» Extrait fourni
━━━━━━━━━━

Ce séjour prolongé est relaté dans deux séries de lettres, publiées sous le titre "The English woman in Egypt" (1844-1846) : "L’ouvrage montre un tableau vivant de la vie au Caire, mais comporte aussi une multitude d’informations historiques et ethnographiques qui proviennent de Lane, lequel mit, d’après la préface, ses notes non publiées à la disposition de sa soeur." (Sarga Moussa, "Le Voyage en Égypte", 2004)
De retour en Angleterre, elle collabore, par des textes d’accompagnement, à l’édition de l’album de photographies orientalistes de Francis Frith "Views of Cairo, Sinai, Jerusalem and the pyramids of Egypt" (1860).
Au cours de son séjour au Caire, elle s’habille à l’égyptienne, voile y compris, même si elle déteste cette coutume vestimentaire, mais elle s’y conforme pour avoir accès aux harems, aux saunas et autres espaces réservés aux femmes. "Elle essaie de mettre de côté ses préjugés, tout en admettant que cela n’est que partiellement possible et qu’il faut garder son esprit critique, par exemple en ce qui concerne la situation des femmes. Ce sont les questions de religion qui lui posent le plus de problèmes car, fille de pasteur, elle n’est pas exempte de tentations prosélytes. Mais elle est aussi capable de réfléchir sur les conditions de communication avec les Orientaux et de repérer les divergences de vues et les malentendus culturels." (S. Moussa)

━━━━━━━━━━

» Données
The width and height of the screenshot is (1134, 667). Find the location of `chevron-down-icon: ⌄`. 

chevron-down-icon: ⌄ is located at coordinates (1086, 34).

━━━━━━━━━━

D'après l'extrait sur le séjour au Caire, pour quelle raison se conforme-t-elle au port du voile ? Ce matériel n'est pas nécessaire.

Elle s'y conforme pour avoir accès aux harems, aux saunas et autres espaces réservés aux femmes.